Special populations:
- Elderly: May be prone to an increased risk of adverse drug reactions.
Dosage form specific issues:
- Extended release: Extended-release ropinirole is designed to release medication over a 24-hour period. If rapid gastrointestinal transit occurs, there may be risk of incomplete release of medication and medication residue being passed in the stool.
Other warnings/precautions:
- Discontinuation of therapy: Taper gradually when discontinuing therapy; dopaminergic agents have been associated with a syndrome resembling neuroleptic malignant syndrome on abrupt withdrawal or significant dosage reduction after long-term use.
Monitoring Parameters
Blood pressure (orthostatic); daytime alertness; CNS depression, fall risk, behavior changes (eg, compulsive behaviors); periodic skin examinations
Pregnancy
Pregnancy Considerations
Information related to the use of ropinirole for the treatment of restless legs syndrome in pregnant women is limited. Current guidelines note that the available information is insufficient to make a recommendation for use in pregnant women (Aurora 2012; Dostal 2013; Tüfekçioğlu 2018).
Patient Education
What is this drug used for?
- It is used to treat Parkinson's disease.

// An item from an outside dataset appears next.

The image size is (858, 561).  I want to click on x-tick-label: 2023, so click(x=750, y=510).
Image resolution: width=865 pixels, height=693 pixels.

- It is used to treat restless leg syndrome.
Frequently reported side effects of this drug
- Nausea
- Vomiting
- Constipation
- Diarrhea
- Fatigue
- Sweating a lot
- Abdominal pain
- Loss of strength and energy
- Stuffy nose
- Sore throat
- Back pain
- Tremors
- Dry mouth
- Joint pain
Other side effects of this drug: Talk with your doctor right away if you have any of these signs of:
- Urinary tract infection like blood in the urine, burning or painful urination, passing a lot of urine, fever, lower abdominal pain, or pelvic pain.
- Severe dizziness
- Passing out
- Confusion
- Uncontrollable urges
- Skin growths
- Mole changes
- Severe headache
- Severe anxiety
- Vision changes
- Chest pain
- Fast heartbeat
- Abnormal heartbeat
- Slow heartbeat
- Sensing things that seem real but are not
- Mood changes
- Behavioral changes
- Shortness of breath
- Abnormal movements
- Swelling of arms or legs
- Burning or numbness feeling
- Trouble with memory
- Difficulty focusing
- Stiff muscles
- Narcolepsy
- Signs of a significant reaction like wheezing; chest tightness; fever; itching; bad cough; blue skin color; seizures; or swelling of face, lips, tongue, or throat.

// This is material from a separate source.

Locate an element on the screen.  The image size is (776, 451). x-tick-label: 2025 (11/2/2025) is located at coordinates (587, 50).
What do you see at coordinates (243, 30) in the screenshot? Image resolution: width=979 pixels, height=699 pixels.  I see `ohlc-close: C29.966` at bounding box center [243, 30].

Note: This is not a comprehensive list of all side effects. Talk to your doctor if you have questions.
Consumer Information Use and Disclaimer: This information should not be used to decide whether or not to take this medicine or any other medicine. Only the healthcare provider has the knowledge and training to decide which medicines are right for a specific patient. This information does not endorse any medicine as safe, effective, or approved for treating any patient or health condition. This is only a brief summary of general information about this medicine. It does NOT include all information about the possible uses, directions, warnings, precautions, interactions, adverse effects, or risks that may apply to this medicine. This information is not specific medical advice and does not replace information you receive from the healthcare provider. You must talk with the healthcare provider for complete information about the risks and benefits of using this medicine.